Ben and I moved out of our home and prepared the pop-up truck camper in less than a week with the help of our family. My intentions to draw final observations of Houston and bake a ceremonious loaf of bread were abandoned. I threw a week’s worth of clothing and a box of art supplies into the camper and crossed my fingers.
For the first few days, the highway curved, small buildings stood, and gas stations lingered as cars and trees hugged us on either side. We had a series of sunny, summer days yet it felt like we were darting through a tunnel.
Ben drove the first two days–hauling us from Texas to Tennessee. We camped in state parks and briefly surfaced to hike and meander among the trees.
While Ben drove, I caught sight of a few landscape features and then returned to my phone to thank family, coordinate logistics, and research strangers’ opinions of upcoming landmarks. If anywhere, I was living in digital, bodiless territory outside of our truck.
This is the Here & There Residency (HTR), a newsletter by artist Erica Reed Lee about living on the road and traveling across the United States in a pop-up truck camper built by Benjamin Lee.
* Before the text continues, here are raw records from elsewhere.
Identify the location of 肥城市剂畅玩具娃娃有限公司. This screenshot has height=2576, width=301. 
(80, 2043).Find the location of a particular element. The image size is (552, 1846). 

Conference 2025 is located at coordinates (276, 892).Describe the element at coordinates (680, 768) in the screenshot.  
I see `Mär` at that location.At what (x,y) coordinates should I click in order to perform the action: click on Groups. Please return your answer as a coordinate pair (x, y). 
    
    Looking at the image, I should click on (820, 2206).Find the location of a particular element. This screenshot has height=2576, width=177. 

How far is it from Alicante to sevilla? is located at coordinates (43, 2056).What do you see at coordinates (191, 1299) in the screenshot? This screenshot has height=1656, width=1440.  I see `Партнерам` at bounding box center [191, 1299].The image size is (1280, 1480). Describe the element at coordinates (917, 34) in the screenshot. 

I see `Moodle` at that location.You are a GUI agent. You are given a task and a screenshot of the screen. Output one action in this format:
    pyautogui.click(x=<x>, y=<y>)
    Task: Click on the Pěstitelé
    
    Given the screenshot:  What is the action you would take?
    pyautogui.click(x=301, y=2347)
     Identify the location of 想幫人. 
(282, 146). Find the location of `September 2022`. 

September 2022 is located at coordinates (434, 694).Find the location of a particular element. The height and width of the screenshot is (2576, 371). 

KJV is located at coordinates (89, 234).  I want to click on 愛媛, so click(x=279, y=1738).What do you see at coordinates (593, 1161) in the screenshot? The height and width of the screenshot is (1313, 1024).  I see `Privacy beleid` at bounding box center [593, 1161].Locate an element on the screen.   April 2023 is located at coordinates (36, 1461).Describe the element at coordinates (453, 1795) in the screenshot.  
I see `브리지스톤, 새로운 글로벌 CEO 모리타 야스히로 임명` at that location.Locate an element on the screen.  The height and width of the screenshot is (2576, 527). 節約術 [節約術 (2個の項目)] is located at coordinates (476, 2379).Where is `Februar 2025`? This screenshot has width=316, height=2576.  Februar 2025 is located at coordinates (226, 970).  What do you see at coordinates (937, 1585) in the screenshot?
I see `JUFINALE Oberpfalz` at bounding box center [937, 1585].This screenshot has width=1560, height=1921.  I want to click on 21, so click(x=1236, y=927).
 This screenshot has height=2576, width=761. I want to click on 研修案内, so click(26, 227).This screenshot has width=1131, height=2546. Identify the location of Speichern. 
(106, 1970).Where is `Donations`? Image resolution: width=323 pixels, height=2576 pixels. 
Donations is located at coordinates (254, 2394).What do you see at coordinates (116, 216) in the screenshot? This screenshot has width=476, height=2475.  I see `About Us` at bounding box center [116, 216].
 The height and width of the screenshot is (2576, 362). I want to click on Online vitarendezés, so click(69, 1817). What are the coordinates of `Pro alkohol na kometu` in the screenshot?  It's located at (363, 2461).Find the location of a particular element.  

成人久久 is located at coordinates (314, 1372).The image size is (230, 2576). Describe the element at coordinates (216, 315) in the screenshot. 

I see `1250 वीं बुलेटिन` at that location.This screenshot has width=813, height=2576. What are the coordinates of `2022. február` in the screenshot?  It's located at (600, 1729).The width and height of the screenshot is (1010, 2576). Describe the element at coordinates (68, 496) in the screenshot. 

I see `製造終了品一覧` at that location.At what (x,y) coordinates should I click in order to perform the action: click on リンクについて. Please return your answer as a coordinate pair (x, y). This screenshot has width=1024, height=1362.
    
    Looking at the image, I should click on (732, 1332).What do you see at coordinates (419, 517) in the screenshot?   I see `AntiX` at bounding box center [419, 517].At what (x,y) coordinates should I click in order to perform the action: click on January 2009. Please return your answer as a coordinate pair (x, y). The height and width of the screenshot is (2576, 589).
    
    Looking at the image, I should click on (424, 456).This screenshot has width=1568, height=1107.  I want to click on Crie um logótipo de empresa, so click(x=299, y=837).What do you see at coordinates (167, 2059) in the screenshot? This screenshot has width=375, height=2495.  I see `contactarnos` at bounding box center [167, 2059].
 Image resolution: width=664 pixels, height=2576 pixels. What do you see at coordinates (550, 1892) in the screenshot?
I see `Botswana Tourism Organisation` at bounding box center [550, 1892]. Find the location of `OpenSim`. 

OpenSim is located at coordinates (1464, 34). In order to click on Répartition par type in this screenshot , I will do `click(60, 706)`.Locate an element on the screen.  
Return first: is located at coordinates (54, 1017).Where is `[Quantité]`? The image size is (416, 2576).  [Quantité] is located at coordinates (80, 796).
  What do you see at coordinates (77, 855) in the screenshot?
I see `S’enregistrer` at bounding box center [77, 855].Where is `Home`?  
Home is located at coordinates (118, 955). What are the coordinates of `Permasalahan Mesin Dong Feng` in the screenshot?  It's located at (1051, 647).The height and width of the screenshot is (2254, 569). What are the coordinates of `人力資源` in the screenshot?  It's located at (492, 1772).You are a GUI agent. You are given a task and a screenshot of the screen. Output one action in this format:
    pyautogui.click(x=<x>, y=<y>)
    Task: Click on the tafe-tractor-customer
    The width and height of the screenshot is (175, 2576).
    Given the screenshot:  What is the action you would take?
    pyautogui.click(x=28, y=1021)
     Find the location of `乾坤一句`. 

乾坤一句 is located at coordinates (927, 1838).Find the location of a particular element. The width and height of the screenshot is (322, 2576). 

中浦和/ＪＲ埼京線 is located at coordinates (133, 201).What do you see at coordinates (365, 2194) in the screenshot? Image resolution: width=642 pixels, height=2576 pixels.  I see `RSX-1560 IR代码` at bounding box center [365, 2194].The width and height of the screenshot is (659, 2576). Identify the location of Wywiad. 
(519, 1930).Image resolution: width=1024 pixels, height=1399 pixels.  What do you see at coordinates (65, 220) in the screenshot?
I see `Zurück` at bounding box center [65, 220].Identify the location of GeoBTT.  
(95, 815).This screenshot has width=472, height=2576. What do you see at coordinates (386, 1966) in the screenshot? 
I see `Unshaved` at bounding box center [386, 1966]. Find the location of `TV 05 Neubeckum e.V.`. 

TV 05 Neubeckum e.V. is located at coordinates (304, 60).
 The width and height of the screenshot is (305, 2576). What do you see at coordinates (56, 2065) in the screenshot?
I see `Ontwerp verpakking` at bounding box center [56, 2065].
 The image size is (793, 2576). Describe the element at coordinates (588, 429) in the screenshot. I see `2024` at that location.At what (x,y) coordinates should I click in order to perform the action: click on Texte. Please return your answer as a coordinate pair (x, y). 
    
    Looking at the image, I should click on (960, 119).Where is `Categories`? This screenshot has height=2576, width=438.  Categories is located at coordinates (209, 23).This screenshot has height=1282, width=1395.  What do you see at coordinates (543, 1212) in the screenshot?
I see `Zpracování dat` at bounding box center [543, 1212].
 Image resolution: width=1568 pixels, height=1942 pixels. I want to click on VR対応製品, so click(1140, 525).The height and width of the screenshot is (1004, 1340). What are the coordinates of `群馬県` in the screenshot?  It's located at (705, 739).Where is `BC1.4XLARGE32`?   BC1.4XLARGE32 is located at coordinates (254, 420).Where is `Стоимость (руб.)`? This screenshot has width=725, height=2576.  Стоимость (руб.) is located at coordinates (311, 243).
By Monday, I had a superficial read of the northwestern Georgia and southeastern Tennessee–very green vistas, cooler air, waterfalls, and some nice lake spots. Hiking at Cloudland Canyon State Park, I steered around families, circled back, and jumped back in the truck.
My desire to rekindle my relationship with physical place neglected, I nervously scrolled and thumbed my way to an interesting “local” stop on our route headed northeast.
A pause finally arrived with a two-night stay in Asheville. Hiding away in an Airbnb, I refocused and revisited the past few days of HTR. If I wasn’t in Cloudland, Chattanooga, or the Smokey Mountains, where had I gone and how could reconnect myself to where I had been? I pulled out the folded canvas that I had packed and began to paint an abstract storyline to retrace and rework my journey tangibly.

With the (work) week in full swing, I took the wheel, driving the truck camper for the first time so that Ben could catch up on his remote work.
Up, down, and around, we bundled forward on the Blue Ridge Parkway–a beautiful and monumental public works project consisting of 469 miles of road that I was completely unaware of until a few days prior.
Sadly, my attention was focused solely on the white lines I was supposed to stay between. Terrified of flying off the ridge or smashing into oncoming traffic, my eyes were glued to the road. Meanwhile, Ben’s attention was elsewhere as well, directed towards his correspondence taking place online.
By the end of the day, my stomach was knotted, and I mourned not being of/in the places we passed.